[REQUIRED TASK] Rescale the listing starting at the line that contains "The height and width of the screenshot is (877, 1372)." and ending at the end of the listing by rewriting those lines, requests included, with every number in the answers (coordinates and viewport dimensions) multiplied by 2.4 and rounded to whole numbers, halves rounded up. Return only these lines, and leave the pictures out.

==== SUPPLIED DATA ====

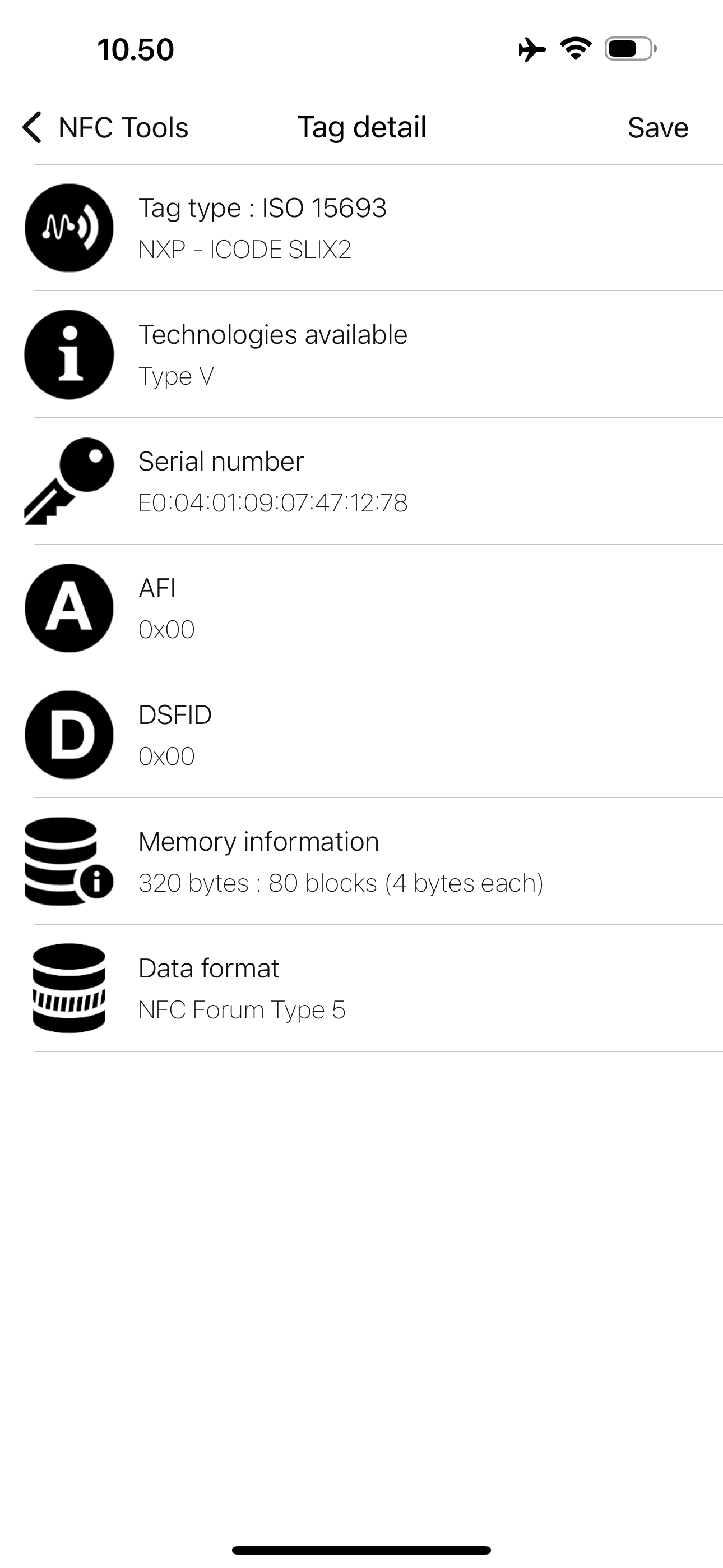
Task: Tap the circled D DSFID icon
Action: [69, 734]
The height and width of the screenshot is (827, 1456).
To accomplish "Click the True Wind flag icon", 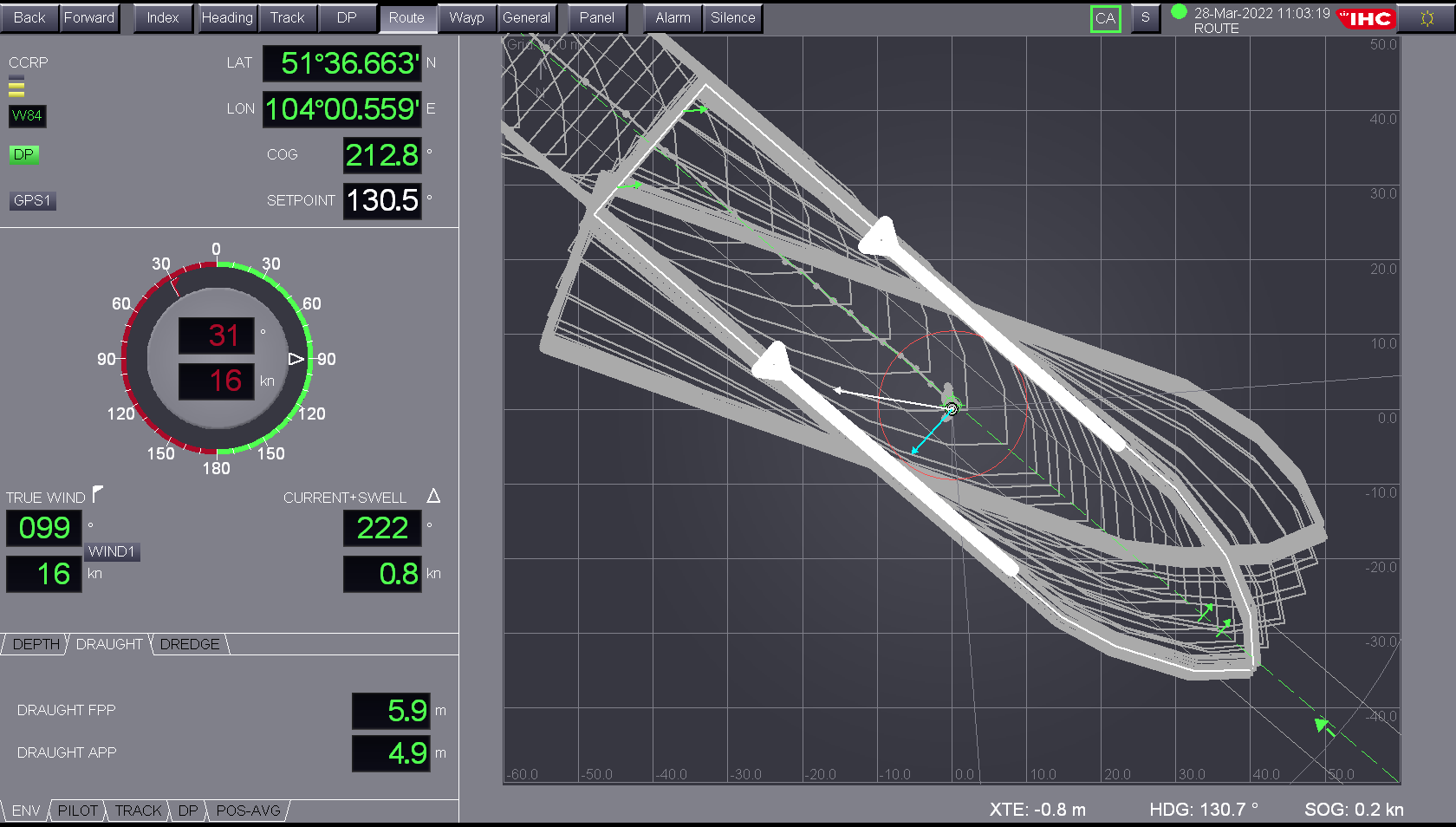I will pos(97,494).
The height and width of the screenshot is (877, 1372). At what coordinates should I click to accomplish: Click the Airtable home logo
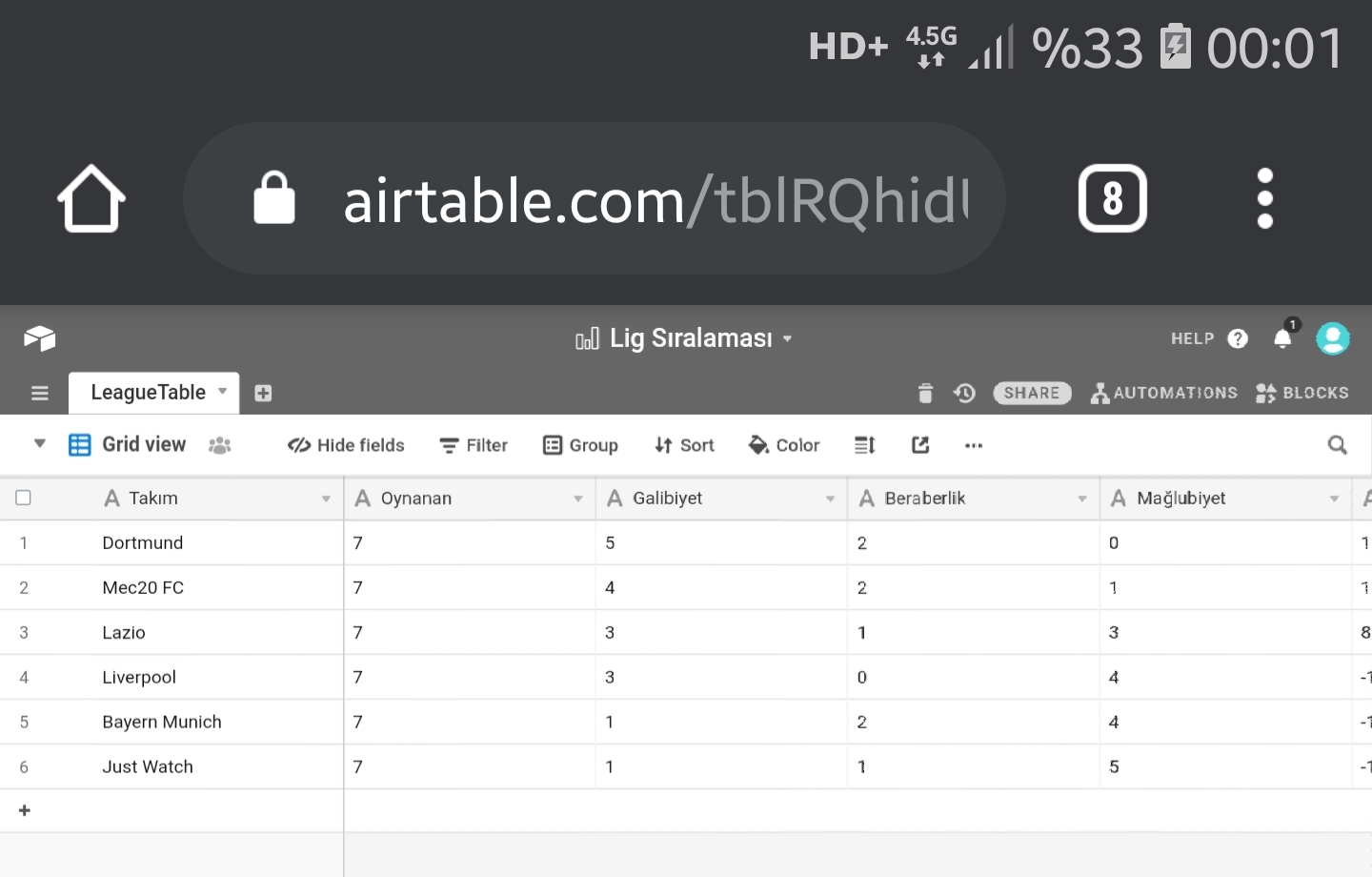pyautogui.click(x=40, y=338)
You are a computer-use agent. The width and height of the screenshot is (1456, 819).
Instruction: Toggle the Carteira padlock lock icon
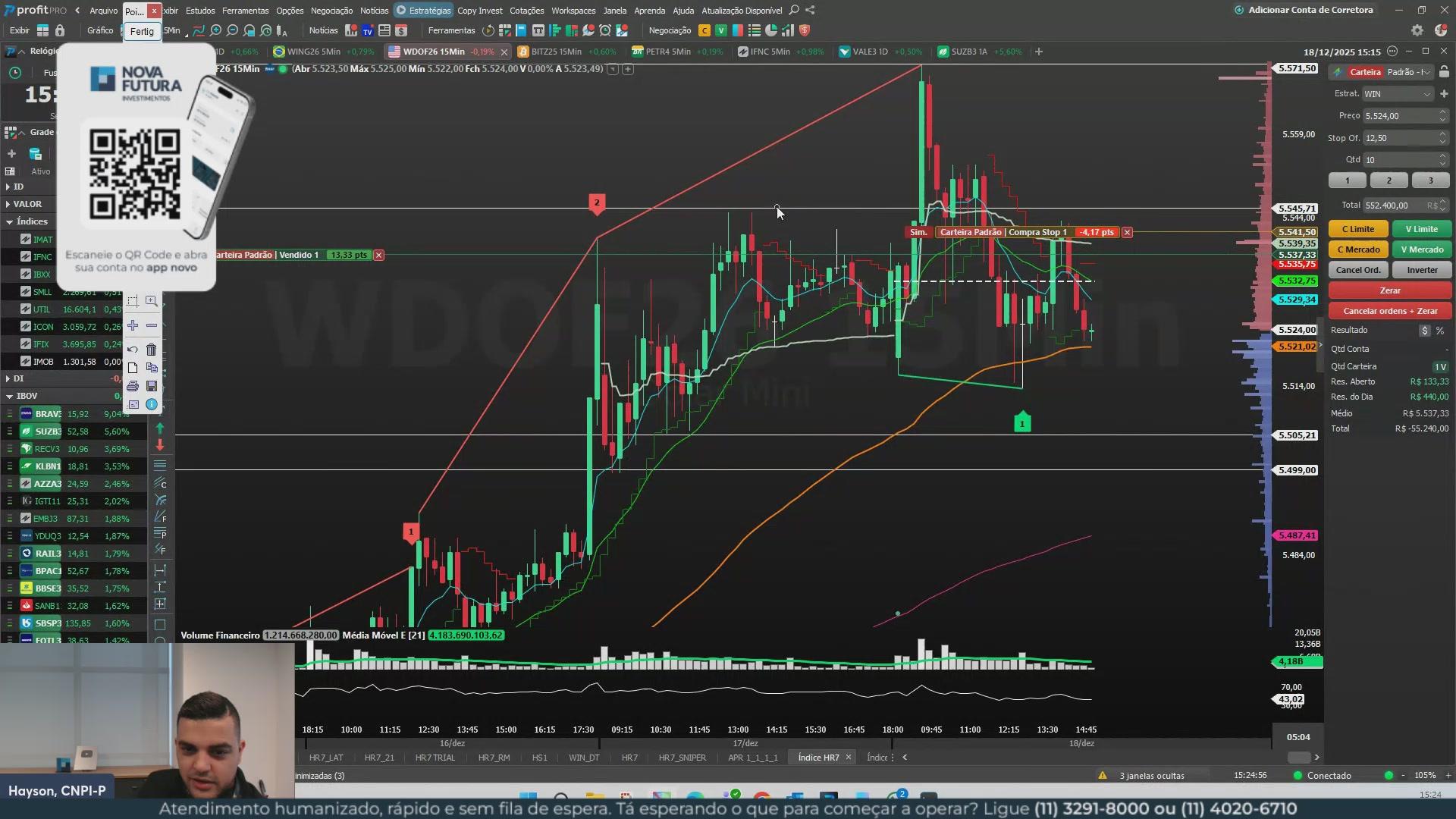[1444, 72]
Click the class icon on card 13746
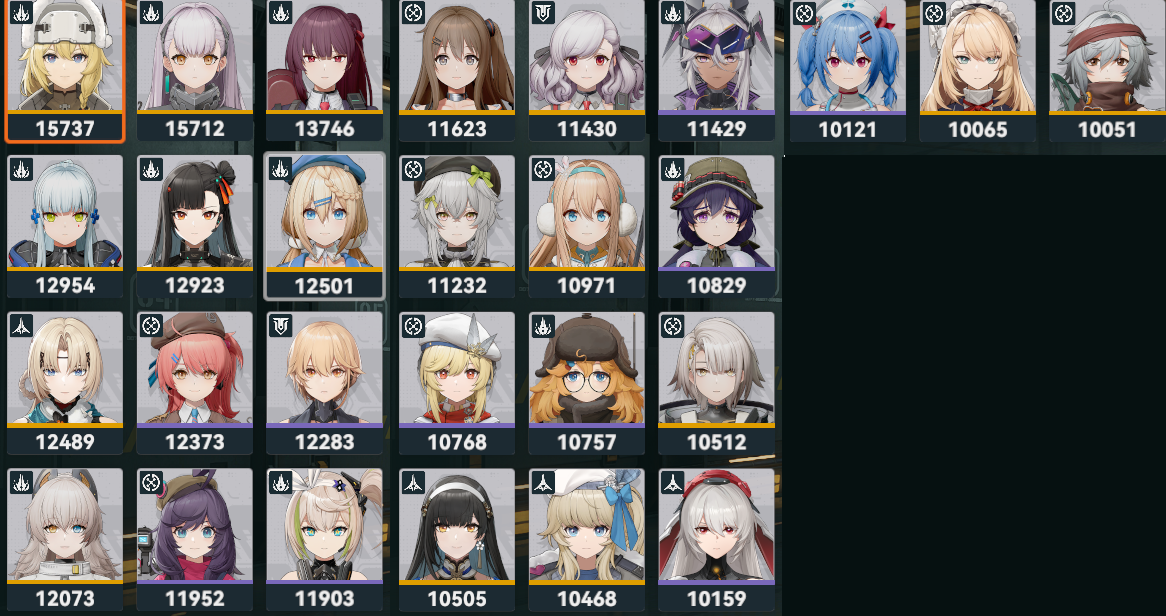Viewport: 1166px width, 616px height. (x=280, y=13)
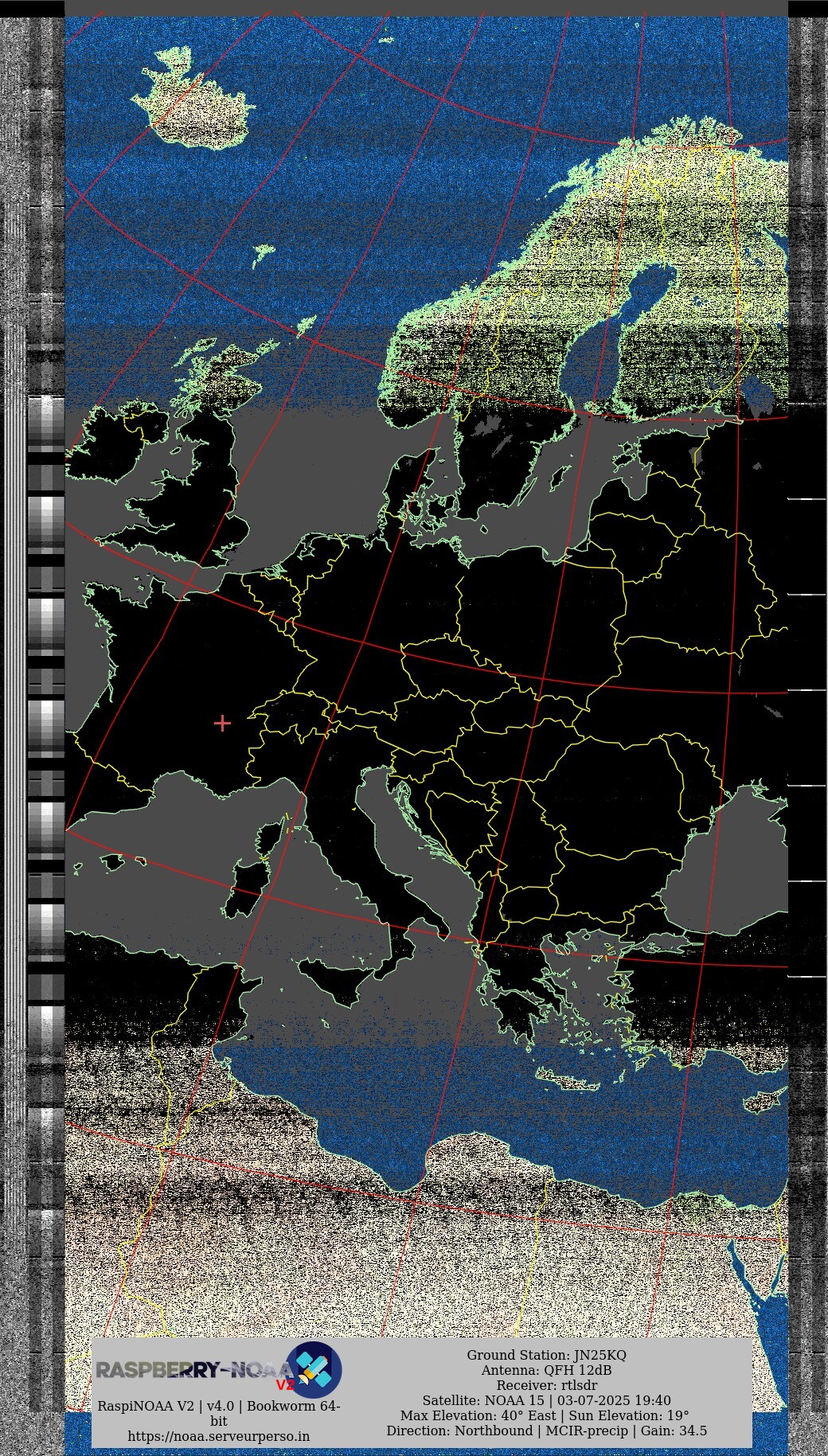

====

[THE COMPLETED TASK]
The height and width of the screenshot is (877, 1372). At what coordinates should I click to accomplish: Click the Airtable home logo
pyautogui.click(x=96, y=811)
You are a computer-use agent. The width and height of the screenshot is (1456, 819).
Instruction: Toggle the Carteira padlock lock icon
[3466, 173]
Click the class icon on card 13746
Viewport: 2798px width, 1478px height. (x=672, y=31)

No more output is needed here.